Exercise. Please update the passage on sugar history, beginning at the words "Nearly four decades" and stopping after "slavery and imperialism.", and give that part again with "aristocrats" replaced by "nobles".

Document excerpt.
Nearly four decades ago, anthropologist Sidney Mintz published his classic account of the world of sugar, Sweetness and Power: The Place of Sugar in Modern History (1985). This was a world, Mintz made clear, of breathtaking extremes: on one end were early modern European aristocrats who decorated their salons with sugar sculptures; on the other were millions of enslaved men and women, overwhelmingly of African origin, who were overworked so mercilessly on Caribbean plantations that they regularly lost fingers, arms, or even their lives when they collapsed on whirring mill machinery or fell asleep atop boiling vats of sugarcane juice. Bosma, like Mintz, seizes upon these extremes. The World of Sugar draws from an ever-increasing body of scholarship that has inextricably tied the creation of modern capitalism to slavery and imperialism.

Given material.
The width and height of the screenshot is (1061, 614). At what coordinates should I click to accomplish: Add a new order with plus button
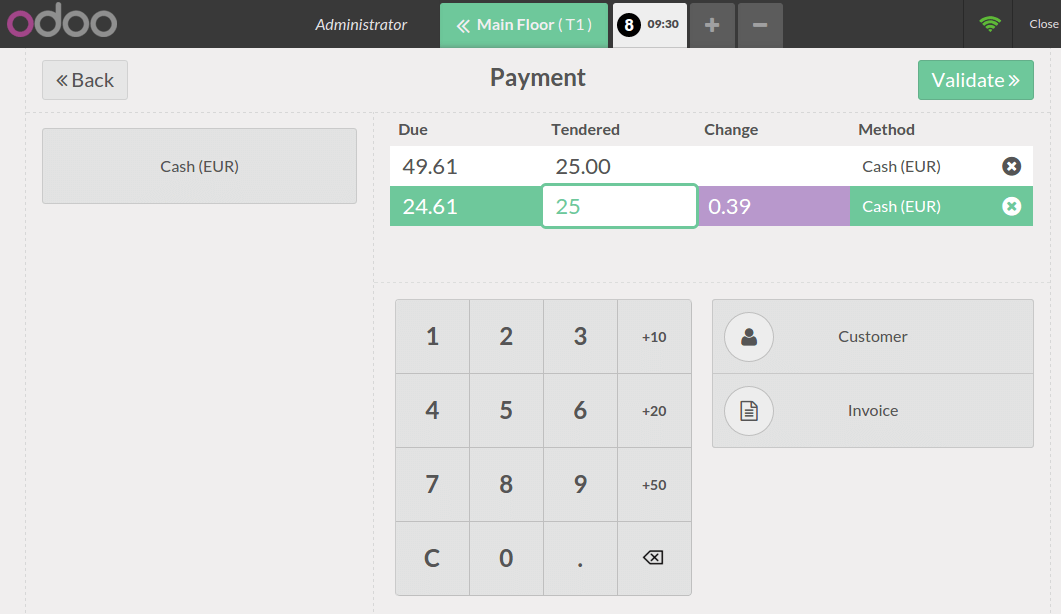click(x=712, y=25)
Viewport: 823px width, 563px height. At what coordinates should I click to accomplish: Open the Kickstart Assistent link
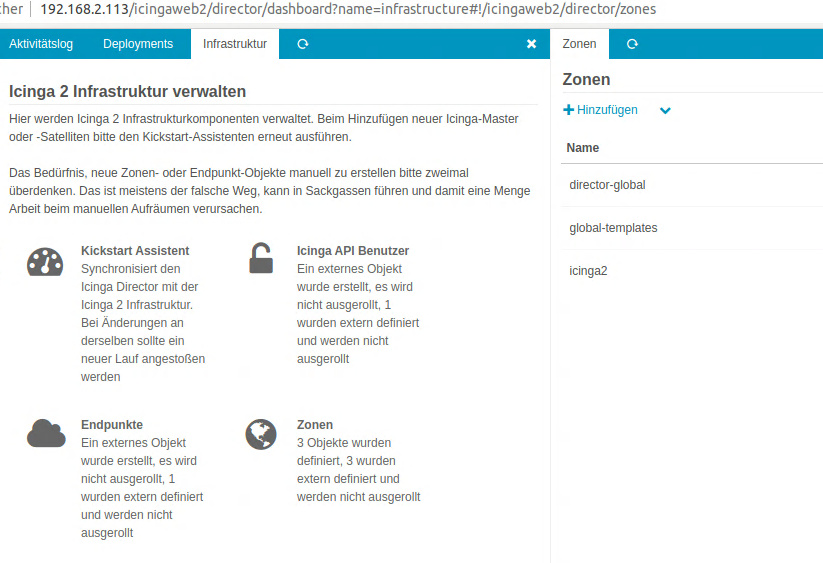(x=135, y=251)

Correct response.
Nearly four decades ago, anthropologist Sidney Mintz published his classic account of the world of sugar, Sweetness and Power: The Place of Sugar in Modern History (1985). This was a world, Mintz made clear, of breathtaking extremes: on one end were early modern European nobles who decorated their salons with sugar sculptures; on the other were millions of enslaved men and women, overwhelmingly of African origin, who were overworked so mercilessly on Caribbean plantations that they regularly lost fingers, arms, or even their lives when they collapsed on whirring mill machinery or fell asleep atop boiling vats of sugarcane juice. Bosma, like Mintz, seizes upon these extremes. The World of Sugar draws from an ever-increasing body of scholarship that has inextricably tied the creation of modern capitalism to slavery and imperialism.